Recent publiceerde Aartshertog Eduard, uit de Palatijnse tak van het Hoge Huis, een fijn boekje over de Habsburgers en hun lessen voor onze tijd. “The Habsburg Way, Seven Rules for Turbulent Times” is duidelijk geschreven voor een Amerikaans publiek, maar hoeft daarom niet nutteloos te zijn voor de verondersteld beter geïnformeerde Europese lezer.

Voor de lezer uit de Lage Landen zijn er twee lijnen in het verhaal van de Aartshertog die bijzonder aantrekkelijk zijn. Vooreerst is de Habsburger die de voornaamste band legde tussen zijn Huis en onze Landen bijzonder present in het boek. Maximiliaan wordt inderdaad geregeld gepresenteerd als een representatief figuur voor wat een heerser uit het Huis Habsburg hoort te zijn. Zijn eigen geschriften, zoals Theuerdank, Freydal en Weisskunig worden als specifieke vorstenspiegels gepresenteerd voor het Huis.

Een illustratie uit Keizer Maximiliaans “Theuerdank”

Misschien nog opmerkelijker is de aandacht die de auteur besteedt aan de Dienares Gods Aartshertogin Magdalena. Zij was een dochter van keizer Ferdinand, de broer van Karel V. Ondanks het verzet van haar vader zette zij haar wil door een gemeenschap van vrome vrouwen op te richten in het kader van de contrareformatie. Dat gebeurde uiteindelijk in het stadje Hall in Tirol, onder de geestelijk leiding van een onverdachte Nederlander, namelijk Petrus Canisius.

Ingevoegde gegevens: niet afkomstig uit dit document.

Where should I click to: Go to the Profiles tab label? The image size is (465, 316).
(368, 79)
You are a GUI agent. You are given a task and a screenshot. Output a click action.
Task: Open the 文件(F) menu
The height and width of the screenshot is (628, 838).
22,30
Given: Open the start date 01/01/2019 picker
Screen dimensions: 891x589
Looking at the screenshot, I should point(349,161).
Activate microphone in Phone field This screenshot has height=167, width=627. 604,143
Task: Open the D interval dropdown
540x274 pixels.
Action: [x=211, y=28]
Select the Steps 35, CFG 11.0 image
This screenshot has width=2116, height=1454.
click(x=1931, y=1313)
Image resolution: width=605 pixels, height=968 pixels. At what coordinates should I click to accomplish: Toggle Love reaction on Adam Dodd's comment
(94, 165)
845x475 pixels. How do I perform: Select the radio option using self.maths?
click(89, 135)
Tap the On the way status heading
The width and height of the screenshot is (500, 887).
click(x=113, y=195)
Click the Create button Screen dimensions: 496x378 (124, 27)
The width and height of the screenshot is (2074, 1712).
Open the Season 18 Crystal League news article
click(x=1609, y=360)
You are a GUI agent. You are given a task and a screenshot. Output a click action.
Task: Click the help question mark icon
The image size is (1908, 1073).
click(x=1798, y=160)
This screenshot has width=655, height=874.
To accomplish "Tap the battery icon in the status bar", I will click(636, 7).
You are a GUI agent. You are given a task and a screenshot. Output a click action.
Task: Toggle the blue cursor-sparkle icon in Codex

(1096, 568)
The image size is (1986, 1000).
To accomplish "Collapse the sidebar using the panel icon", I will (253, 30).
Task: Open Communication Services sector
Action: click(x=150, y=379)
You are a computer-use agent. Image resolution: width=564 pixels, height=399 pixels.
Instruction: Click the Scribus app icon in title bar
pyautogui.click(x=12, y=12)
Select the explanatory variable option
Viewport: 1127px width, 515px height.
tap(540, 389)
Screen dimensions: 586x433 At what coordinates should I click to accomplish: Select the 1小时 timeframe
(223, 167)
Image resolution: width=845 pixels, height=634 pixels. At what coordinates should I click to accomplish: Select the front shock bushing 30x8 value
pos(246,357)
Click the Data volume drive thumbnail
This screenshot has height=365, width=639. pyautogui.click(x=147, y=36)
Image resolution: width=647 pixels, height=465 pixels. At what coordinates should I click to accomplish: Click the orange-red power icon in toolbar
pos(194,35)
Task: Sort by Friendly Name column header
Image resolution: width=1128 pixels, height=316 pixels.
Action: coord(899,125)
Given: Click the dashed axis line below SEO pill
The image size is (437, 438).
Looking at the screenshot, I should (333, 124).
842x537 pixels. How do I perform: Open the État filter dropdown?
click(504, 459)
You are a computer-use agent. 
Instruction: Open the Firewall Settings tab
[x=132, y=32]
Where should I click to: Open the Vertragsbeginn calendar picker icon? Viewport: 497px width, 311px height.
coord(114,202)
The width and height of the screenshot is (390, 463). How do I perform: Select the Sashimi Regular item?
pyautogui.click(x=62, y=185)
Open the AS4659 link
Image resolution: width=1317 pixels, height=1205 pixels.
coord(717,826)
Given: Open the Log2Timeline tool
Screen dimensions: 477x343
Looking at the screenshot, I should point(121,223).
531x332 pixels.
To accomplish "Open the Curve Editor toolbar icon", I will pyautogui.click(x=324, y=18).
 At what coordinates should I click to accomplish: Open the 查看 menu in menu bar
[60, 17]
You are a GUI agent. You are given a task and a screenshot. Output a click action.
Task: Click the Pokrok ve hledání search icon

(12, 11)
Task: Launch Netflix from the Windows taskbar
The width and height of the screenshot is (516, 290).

Een andere Habsburger, Jozef II, kon ook in Tirol zijn dwaze neiging tot verlicht despotisme niet bedwingen, en ontbond in het kader van zijn hervormingspolitiek het stift dat zijn familielid had opgericht.

Dit was echter niet het laatste woord. Wat Habsburg stichtte en door Habsburg werd ontbonden, werd ook door Habsburg hersteld. Nog in 1912, toen hij een obscure Aartshertog was, nam de latere Zalige Keizer Karel het initiatief in de gebouwen van het Damesstift opnieuw geestelijk leven te laten ontluiken.

De Stiftskerk in Hall vandaag

De gelijkenis tussen stichting en herstichting eindigt hier echter niet. Net zoals Aartshertogin Magdalena zich liet inspireren door een Nederlander, zocht Aartshertog Karl steun uit de Nederlanden. Voor de heroprichting van het Damesstift deed hij een beroep op de congregatie van de Dochters van het Heilig Hart van Jezus, die in 1872 in Berchem bij Antwerpen was opgericht door Marie Deluil-Martiny. De congregatie onderscheidde zich door een bijzondere devotie voor het Heilig Sacrament.

Waarom Aartshertog Karl zich tot deze congregatie richtte, blijkt niet uit het boek van Aartshertog Eduard en konden we ook niet meteen reconstrueren. Dat de Nederlanden door de eeuwen heen een bijzondere rol hebben gespeeld in het leven van het Europese keizershuis bij uitstek, en wel in een gunstige zin, mag echter opnieuw aangetoond zijn.